DOUBLE-STRENGTH ROBERTS TEAM LEARNS WET LESSONS Mugello, Italy - June 2, 2007: Kenny Roberts Jr. and his younger brother Kurtis qualified 18th and 19th for tomorrow's Italian GP, in a wet final qualifying session where the bad weather of the ...
DOUBLE-STRENGTH ROBERTS TEAM LEARNS WET LESSONS
Mugello, Italy - June 2, 2007: Kenny Roberts Jr. and his younger brother Kurtis qualified 18th and 19th for tomorrow's Italian GP, in a wet final qualifying session where the bad weather of the previous afternoon continued.
Atrocious conditions marred both days of practice, with only one dry session, on Friday morning. Come what may, it was grist to the mill to the two brothers and the team, in the quest to gather data that will help bring the new 2007 Honda-powered KR hybrid to the competitive form it enjoyed last year.
Kenny Jr. has been the team's sole rider, last year and this. Kurtis was brought in for this race to help with machine development. The younger Roberts, who last raced in MotoGP for the same team in 2005, has been racing in the AMA Superbike class at home in the USA.
Pole position at the spectacular 5.245km Mugello circuit, in the hills outside Florence, went to title leader Casey Stoner (Ducati). In the conditions, his time of 2'00/359 was more than 12 seconds slower than the circuit's previous best lap.
KENNY ROBERTS Jr. - 18th position, 2'06.660
As I was saying from mid-season last year, we've needed two riders, but for some reason we were prohibited, and we're paying for that now. With Kurtis on the second bike, right away he was able to help, so I'm only having to work 50 percent as hard and we're getting double the input. In the rain when I was on soft tyres, Kurtis actually passed me and took off, and was doing quite good times compared to the other Hondas. So he's able to give good feedback. Our situation is a reflection of the tyre rule and not having enough feedback to the engineers, so it's good to have Kurtis here.

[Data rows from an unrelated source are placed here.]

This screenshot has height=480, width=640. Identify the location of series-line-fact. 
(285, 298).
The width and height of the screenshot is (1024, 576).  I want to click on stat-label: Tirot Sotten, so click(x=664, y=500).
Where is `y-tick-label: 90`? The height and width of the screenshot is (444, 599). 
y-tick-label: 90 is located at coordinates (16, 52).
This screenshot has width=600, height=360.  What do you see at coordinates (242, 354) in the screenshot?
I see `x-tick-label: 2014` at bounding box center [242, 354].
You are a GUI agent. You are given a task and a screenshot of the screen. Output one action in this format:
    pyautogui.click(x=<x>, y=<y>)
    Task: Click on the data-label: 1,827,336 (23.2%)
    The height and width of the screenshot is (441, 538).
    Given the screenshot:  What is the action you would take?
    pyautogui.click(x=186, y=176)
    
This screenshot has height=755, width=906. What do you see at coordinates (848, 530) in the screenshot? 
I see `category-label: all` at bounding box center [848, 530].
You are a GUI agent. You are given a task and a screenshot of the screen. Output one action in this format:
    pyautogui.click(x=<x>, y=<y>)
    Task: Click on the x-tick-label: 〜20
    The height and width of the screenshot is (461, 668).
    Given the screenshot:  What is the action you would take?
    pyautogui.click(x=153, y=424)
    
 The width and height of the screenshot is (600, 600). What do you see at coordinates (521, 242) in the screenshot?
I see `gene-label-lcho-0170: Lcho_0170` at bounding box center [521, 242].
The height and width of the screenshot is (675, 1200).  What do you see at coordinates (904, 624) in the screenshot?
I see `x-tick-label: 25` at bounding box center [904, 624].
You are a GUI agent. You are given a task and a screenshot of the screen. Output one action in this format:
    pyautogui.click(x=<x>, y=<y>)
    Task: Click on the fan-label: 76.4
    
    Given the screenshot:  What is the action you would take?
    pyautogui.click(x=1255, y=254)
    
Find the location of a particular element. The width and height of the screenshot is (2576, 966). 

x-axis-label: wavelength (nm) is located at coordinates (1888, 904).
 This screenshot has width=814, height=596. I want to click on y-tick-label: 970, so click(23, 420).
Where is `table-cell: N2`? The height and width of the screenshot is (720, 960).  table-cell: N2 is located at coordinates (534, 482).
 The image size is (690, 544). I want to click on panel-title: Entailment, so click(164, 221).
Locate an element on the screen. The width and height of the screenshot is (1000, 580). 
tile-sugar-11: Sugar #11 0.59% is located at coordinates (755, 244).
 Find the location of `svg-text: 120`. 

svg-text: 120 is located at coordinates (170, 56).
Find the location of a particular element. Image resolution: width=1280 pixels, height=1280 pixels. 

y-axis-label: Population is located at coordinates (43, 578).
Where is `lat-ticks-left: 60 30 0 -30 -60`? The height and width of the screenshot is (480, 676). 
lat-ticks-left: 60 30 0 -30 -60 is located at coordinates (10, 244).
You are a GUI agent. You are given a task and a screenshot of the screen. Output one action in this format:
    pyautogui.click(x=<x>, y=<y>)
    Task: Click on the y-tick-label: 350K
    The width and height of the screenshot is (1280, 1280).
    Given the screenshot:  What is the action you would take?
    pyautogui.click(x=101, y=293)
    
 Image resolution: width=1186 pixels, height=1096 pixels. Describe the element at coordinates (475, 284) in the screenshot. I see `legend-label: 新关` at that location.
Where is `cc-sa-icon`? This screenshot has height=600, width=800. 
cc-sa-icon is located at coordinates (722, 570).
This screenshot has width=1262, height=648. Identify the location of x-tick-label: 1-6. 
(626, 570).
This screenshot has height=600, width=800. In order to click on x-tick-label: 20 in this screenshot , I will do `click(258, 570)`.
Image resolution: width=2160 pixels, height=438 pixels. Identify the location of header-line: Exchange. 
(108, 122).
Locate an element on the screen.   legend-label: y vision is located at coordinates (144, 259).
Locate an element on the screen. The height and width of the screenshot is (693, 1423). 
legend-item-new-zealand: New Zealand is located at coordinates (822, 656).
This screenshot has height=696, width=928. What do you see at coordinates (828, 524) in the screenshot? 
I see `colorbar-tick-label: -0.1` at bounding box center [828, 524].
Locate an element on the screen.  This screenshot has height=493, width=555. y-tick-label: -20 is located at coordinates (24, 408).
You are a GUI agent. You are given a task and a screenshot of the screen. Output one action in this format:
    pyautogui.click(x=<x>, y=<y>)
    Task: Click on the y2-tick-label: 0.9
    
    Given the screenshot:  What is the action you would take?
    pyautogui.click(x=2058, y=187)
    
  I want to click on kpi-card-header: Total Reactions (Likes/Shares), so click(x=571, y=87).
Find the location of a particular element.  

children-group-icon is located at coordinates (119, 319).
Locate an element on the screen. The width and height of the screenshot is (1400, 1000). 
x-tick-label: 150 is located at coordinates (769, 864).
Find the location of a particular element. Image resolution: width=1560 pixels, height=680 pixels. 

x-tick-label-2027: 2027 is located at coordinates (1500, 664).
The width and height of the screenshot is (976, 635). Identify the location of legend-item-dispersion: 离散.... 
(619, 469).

KURTIS ROBERTS - 19th position, 2'07.571
It's been a strange weekend to come back, just because the weather is changing so much. It's kind of hard to get used to everything with it dry and wet. Maybe after three days of this it'll be easier, because we will have been through all the weather scenarios we could with this bike. But it's been fun, and interesting. And it's moving forward, I think, though it's hard just to jump onto something like this and be right up front. It's not like a Superbike. I think if we'd been out this session on the right tyres at the right time we might have been further up the field. At the same time, you can't put too much pressure on when it's your first race back, on a Honda-powered 800 you've never ridden before. My last ride was at the end of 2005 on the five-cylinder 990 Proton. This bike is a lot different - more than I expected. It doesn't have nearly the torque that the old bikes did. It feels like a 250 almost, because you're carrying so much corner speed. It's something to get used to for me.
CHUCK AKSLAND - Team Manager
I think probably this weekend, even with the bad weather, we've probably learned more than we have in all the races combined. Kurtis is adding another voice to the debriefs, pretty much matching Kenny's comments. The object is to try and make the bike better. We've always said we need two riders to back things up and give us a better perspective, and from that side it's really helped. The weather hasn't helped, though. We've had only one dry session, basically, and from that we had a lot of things we wanted to change for the next one, but obviously it was raining.
Kurtis is here for two races. Then after each race we need to analyse where we are, and make decisions from race to race. To continue running two riders, engine mileage is the problem. But we have to thank Honda for giving us the chance to do this, even though it's not ideal working round a two-rider programme with equipment for one rider.